Creating a prediction model from the category B data and predicting the class label rating's of Category A and C, using their review data.

The accuracy is again quite high, however, the category A prediction is significantly less accurate than that of category C. I would assume this is due to category A having a much smaller set of data. 

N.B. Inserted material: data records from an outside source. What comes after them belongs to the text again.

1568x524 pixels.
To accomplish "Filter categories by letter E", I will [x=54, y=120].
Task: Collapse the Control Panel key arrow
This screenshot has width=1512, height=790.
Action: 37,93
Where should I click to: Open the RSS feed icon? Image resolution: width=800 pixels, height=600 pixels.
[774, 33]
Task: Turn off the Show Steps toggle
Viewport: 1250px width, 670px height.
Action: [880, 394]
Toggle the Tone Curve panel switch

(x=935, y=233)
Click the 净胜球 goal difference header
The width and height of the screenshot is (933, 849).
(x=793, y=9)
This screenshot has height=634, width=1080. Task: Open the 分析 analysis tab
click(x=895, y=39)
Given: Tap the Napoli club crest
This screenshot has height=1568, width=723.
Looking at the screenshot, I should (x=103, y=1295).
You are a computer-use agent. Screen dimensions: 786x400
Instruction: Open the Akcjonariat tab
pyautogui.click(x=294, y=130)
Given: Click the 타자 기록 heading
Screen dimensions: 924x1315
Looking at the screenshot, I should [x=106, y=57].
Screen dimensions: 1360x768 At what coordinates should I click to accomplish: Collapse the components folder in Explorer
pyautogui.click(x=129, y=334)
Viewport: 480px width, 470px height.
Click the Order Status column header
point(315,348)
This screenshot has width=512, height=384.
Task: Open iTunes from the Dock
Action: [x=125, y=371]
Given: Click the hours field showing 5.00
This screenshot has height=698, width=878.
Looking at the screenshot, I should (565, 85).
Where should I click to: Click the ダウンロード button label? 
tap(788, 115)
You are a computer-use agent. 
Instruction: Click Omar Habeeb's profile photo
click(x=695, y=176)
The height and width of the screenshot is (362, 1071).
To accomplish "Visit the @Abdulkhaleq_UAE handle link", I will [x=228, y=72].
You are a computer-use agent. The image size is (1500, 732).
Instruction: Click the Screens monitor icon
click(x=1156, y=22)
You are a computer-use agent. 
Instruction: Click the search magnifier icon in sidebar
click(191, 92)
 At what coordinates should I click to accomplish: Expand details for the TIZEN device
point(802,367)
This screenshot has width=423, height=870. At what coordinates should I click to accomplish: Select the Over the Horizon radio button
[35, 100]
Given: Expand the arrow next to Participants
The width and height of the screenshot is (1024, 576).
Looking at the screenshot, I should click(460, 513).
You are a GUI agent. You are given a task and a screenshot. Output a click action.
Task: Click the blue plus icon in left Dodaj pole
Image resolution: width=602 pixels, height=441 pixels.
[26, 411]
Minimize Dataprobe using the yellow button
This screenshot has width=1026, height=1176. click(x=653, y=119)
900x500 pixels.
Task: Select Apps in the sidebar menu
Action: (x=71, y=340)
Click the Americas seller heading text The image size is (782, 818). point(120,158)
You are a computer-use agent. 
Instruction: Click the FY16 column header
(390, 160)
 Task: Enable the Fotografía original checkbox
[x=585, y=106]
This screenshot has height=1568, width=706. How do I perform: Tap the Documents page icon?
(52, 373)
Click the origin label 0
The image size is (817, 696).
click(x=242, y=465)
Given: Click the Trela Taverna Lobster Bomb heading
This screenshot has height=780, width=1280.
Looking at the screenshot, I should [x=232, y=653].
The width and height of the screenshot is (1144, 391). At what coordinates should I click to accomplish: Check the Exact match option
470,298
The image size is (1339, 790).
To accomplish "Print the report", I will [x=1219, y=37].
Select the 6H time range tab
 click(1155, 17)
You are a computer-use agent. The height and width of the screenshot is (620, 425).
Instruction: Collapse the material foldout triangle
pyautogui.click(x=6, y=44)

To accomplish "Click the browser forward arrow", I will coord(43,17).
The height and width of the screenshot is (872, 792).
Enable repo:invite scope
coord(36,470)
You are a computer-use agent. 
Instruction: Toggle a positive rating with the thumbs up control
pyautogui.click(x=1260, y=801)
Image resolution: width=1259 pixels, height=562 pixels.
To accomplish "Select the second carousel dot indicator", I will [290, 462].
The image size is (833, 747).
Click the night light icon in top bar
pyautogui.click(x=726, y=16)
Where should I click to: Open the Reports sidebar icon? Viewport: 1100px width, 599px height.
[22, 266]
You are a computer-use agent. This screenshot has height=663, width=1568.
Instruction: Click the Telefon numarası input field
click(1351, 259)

This would mean category A's model would include a smaller range of words, with but with greater frequency. Hence, why the category A model is so accurate, there is a tighter group of words that indicate more clearly why and when each word is used, hinting at a more likely result. 

In [815]:
# Creates model using category B and predicts category A and C using this model
model_catB = []
model_catB.append(test_model(category2["Reviews"], ratings2, category1["Reviews"], ratings1))
model_catB.append(test_model(category2["Reviews"], ratings2, category3["Reviews"], ratings3))
catB_exp = pd.DataFrame(model_catB, columns=["Category B Model"], index=["Category A Test", "Category C Test"])
print(catB_exp)

                 Category B Model
Category A Test            0.8095
Category C Test            0.8610


### Part c: Category C Model:

Creating a prediction model from the category C data and predicting the class label rating's of Category A and B, using their review data.

Again, the accuracy is quite high, however, it is lesser again for category A. 
This I would assume, like above, is because category C has a much wider, less compact range of words to category C.
With each category having a similar number of reviews, category C has a much larger list of words, making it harder to pinpoint a result per word or hence, per review.

In [816]:
# Creates model using category C and predicts category A and B using this model
model_catC = []
model_catC.append(test_model(category3["Reviews"], ratings3, category1["Reviews"], ratings1))
model_catC.append(test_model(category3["Reviews"], ratings3, category2["Reviews"], ratings2))
catC_exp = pd.DataFrame(model_catC, columns=["Category C Model"], index=["Category A Test", "Category B Test"])
print(catC_exp)

                 Category C Model
Category A Test            0.7795
Category B Test            0.8510